Please write out exactly the lines from the one with "This screenshot has width=408, height=866." through the end of the data below, both ends included, and omit any pictures.
<<<<
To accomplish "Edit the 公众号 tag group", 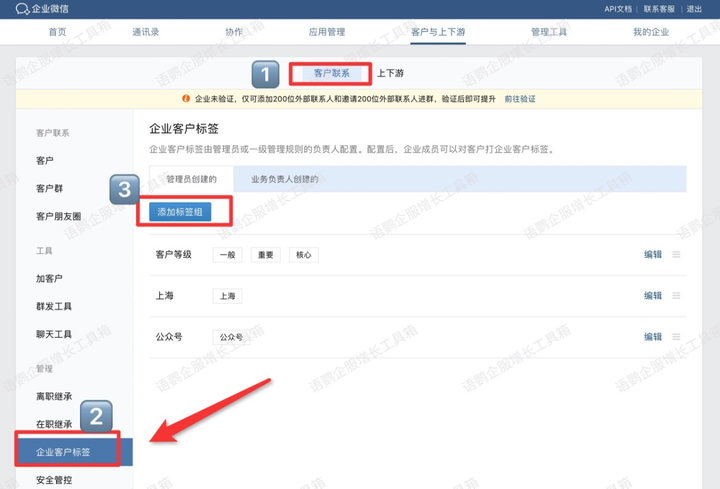I will pyautogui.click(x=652, y=337).
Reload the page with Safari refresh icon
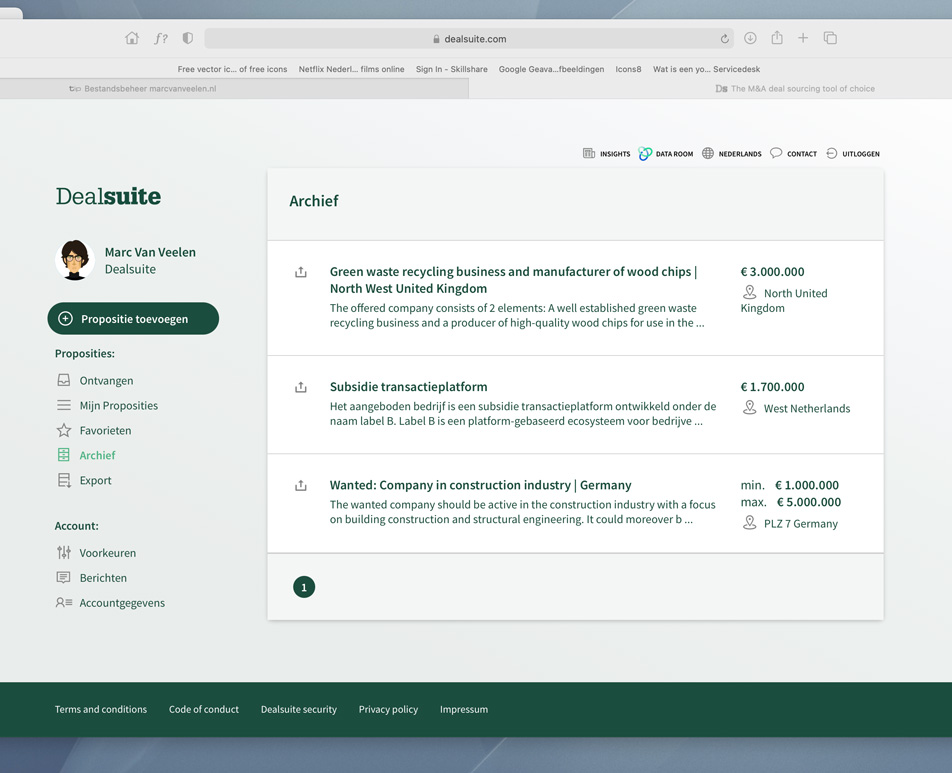 coord(724,39)
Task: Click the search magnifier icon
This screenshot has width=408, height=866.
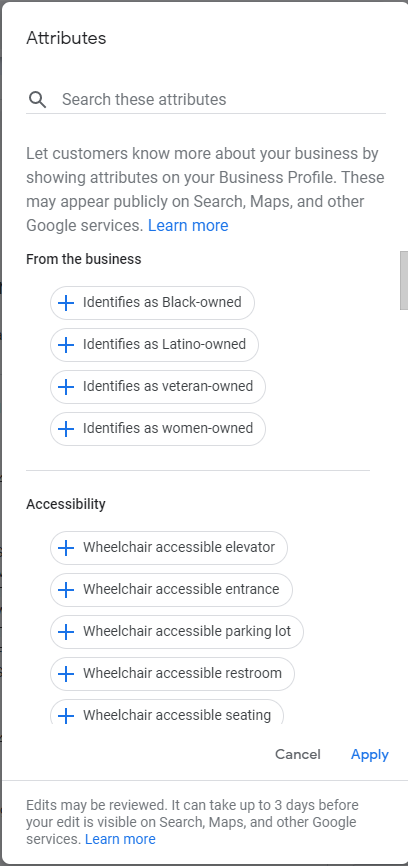Action: click(38, 99)
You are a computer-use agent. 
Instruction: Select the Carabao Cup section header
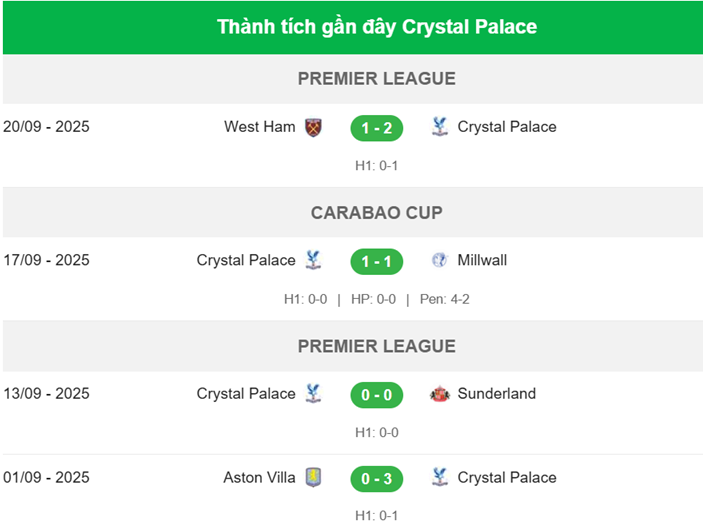click(376, 213)
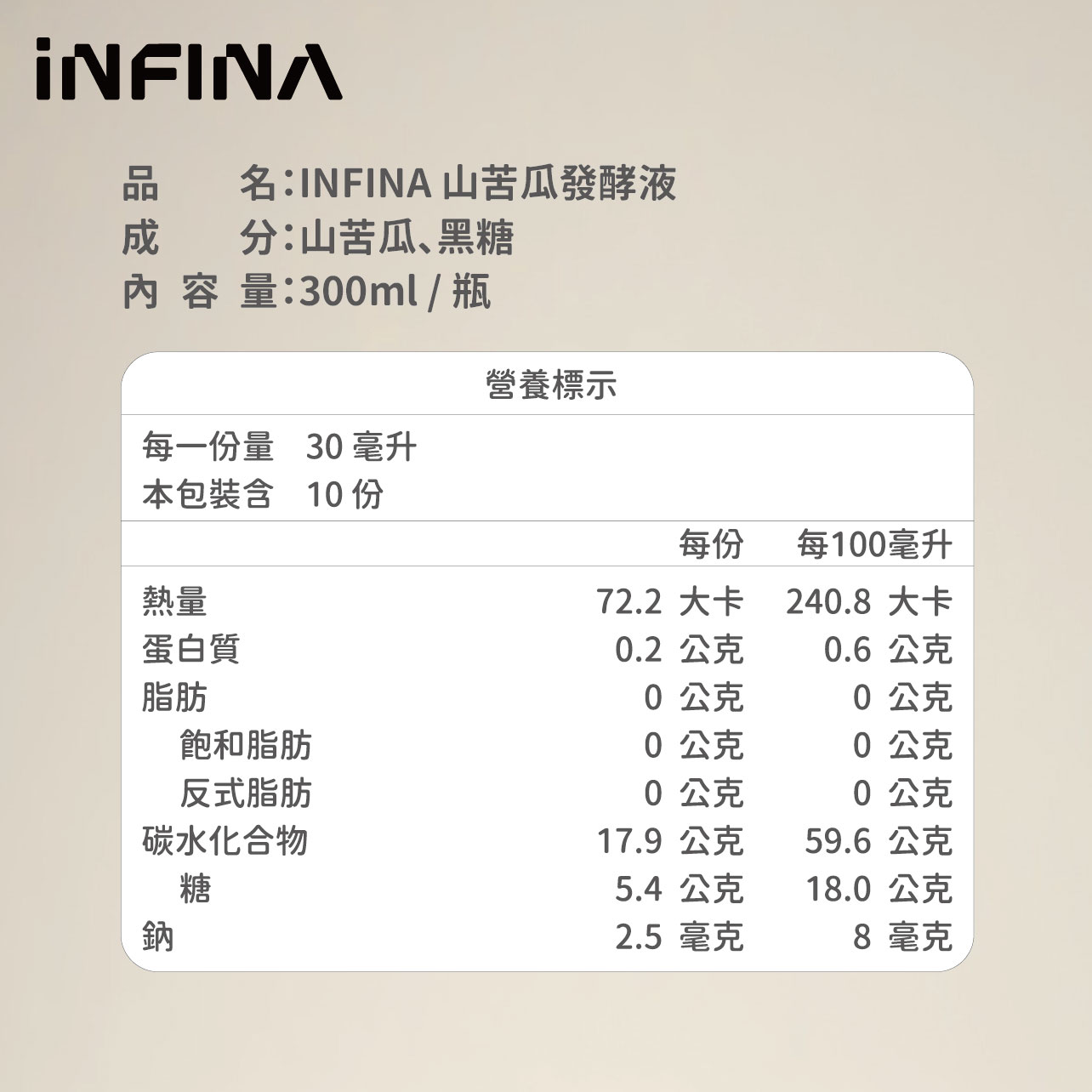
Task: Click the product name line 品名
Action: point(400,184)
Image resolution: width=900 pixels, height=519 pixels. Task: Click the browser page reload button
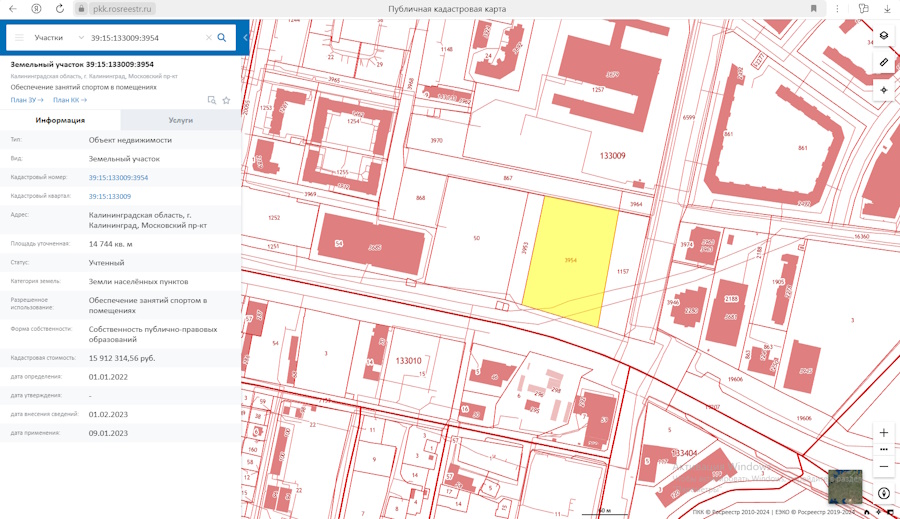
>>>>
:: WRITTEN ANSWER ::
This screenshot has width=408, height=866.
Action: click(38, 99)
You are a computer-use agent. 
Instruction: Select the Carabao Cup section header
click(376, 213)
Task: Click the product name line 品名
Action: point(400,184)
Image resolution: width=900 pixels, height=519 pixels. Task: Click the browser page reload button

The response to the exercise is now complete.